Edebiyatçıların yaşamlarını, yazdıkları mekânları, son zamanlarda okuduğu kitapları bu defa yakınlarının gözünden mercek altına almaya çalıştık. Yazar Mizgin Bulut’u, arkadaşı Büşra Kuruca ile konuştuk.

Yazılarını nerede yazar? Yazarken denk geldiğinizde o an yaşadığınız ilginç bir anınız oldu mu?

Yazılarını genelde evde yazar. Evin belli bir köşesi değil de yalnız, sessiz olabildiği her ortamda bir şeyler çıkartabilir. İlginç bir an değil ama çok heyecanlı yazar Mizgin. Onun heyecanı beni çok heyecanlandırır. Olduğu hali, bulunduğu yeri sarıp sarmalayarak yazar, öyle bitirir o öyküyü ya da bir şiirini. Öykü kadar şiir konusunda da başarılı olduğunu düşünüyorum.

Arkadaşınızla yazı/okuma üzerine neler paylaşırsınız?

Yazdığı çoğu şeyi heyecanını içinde taşıyarak okutur bana. O heyecan ben onu okuyana kadar gitmez. Çok duyarlıdır, etrafındaki her olaya tanıklık etmeye çalışır. Buna arada ben de dahil olurum, onun tanıklığına. Haliyle bazı yazdıklarında bunu görürüm. Toplumsal meseleleri, hayatın o an akışını çok net yaşar. Yeni çıkan bir kitabı hemen edinmek ister, o yola hemen girmek ister. Onun okuduğu çoğu şeye karşı, o sevebildiyse ben de severim, hoşuma gider mantığıyla yaklaştığım oldu. Sevdiği şeyler güven veriyor bana. En son çıkan kitapları aramızda konuşmayı severiz. Yakın bir ismin yeni bir çalışması varsa onu aramızda değerlendiririz.

Yazdıklarıyla ilgili sizden ne tür fikir/ öneri alır?

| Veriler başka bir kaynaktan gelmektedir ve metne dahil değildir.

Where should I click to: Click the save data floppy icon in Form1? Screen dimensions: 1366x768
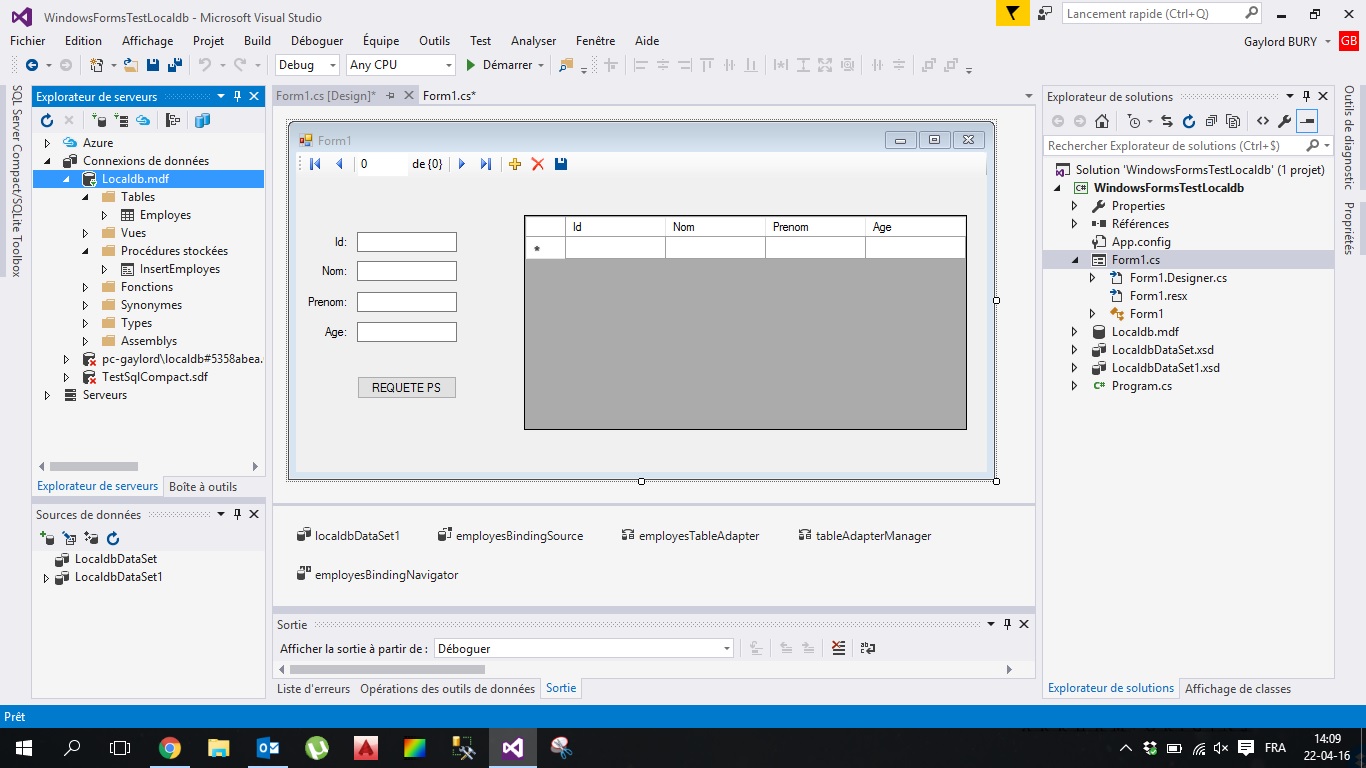click(x=561, y=164)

Yazı bitiminde gönderir genelde bana. Yazının yazılış esnasında attığı nadir olur. Cümlelerinin aksine öykü içerisindeki hissi konuşuruz biz, o his bize iyi gelir. Olay örgüsünü konuşuruz.  Şunu şöyle yapmalısın, dediğim noktalar olur. Sonrasında kendisi de düzeltme ihtiyacı duyarsa görüşlerimi dikkate alır.

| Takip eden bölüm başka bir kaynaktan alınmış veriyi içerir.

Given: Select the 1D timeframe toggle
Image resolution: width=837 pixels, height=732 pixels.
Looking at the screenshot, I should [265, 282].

Yokuş Aksanı da bana genel itibariyle heyecan hissettirmişti. Hiç içimden gitmedi o heyecan. Hatta bazı öykülerini büyüsü gitmesin diye kitapta okumamı istemişti. Onun oradaki büyüsünü bozmak istememişti. Mizgin’in yazdığı her kelimenin büyüsünün hiçbir zaman gideceğini düşünmüyorum ben tabii.

Yazı yazarken vazgeçemediği ritüelleri nelerdir?

Böyle bir şeye rastlamadım ama kendi içerisinde sessizliği kadar melodileri de seviyor. Konsantrasyonu bozulmamalı. O melodiyi ona uyduruyor.  Bazen o yazma halinden uzaklaşıyor,  kendi içinde bir an başka yerlere gidiyor. Ama o andan uzaklaşsa da sabırlıdır zor olsa da mutlaka döner aynı öykünün başına. Bir süre bırakabilir ama kolay kolay terk etmez.

Son olarak, elinde en son gördüğünüz kitapları öğrenebilir miyiz?

Kurtlarla Koşan Kadınlar’ı  bitirdi en son. Çocuk kitapları okumayı da çok seviyor. Seçici, iyi bir okurdur bu konuda da.  Aynı zaman diliminde yayarak elinin altında birçok kitap bulundurur. Nurdan Gürbilek’in İkinci Hayat kitabını okuyor şu an, ona başlamıştı. Çocuk kitabı olarak da elinde İclal Dikici’nin bir kitabı var. Ona da bakmayı ihmal etmiyor.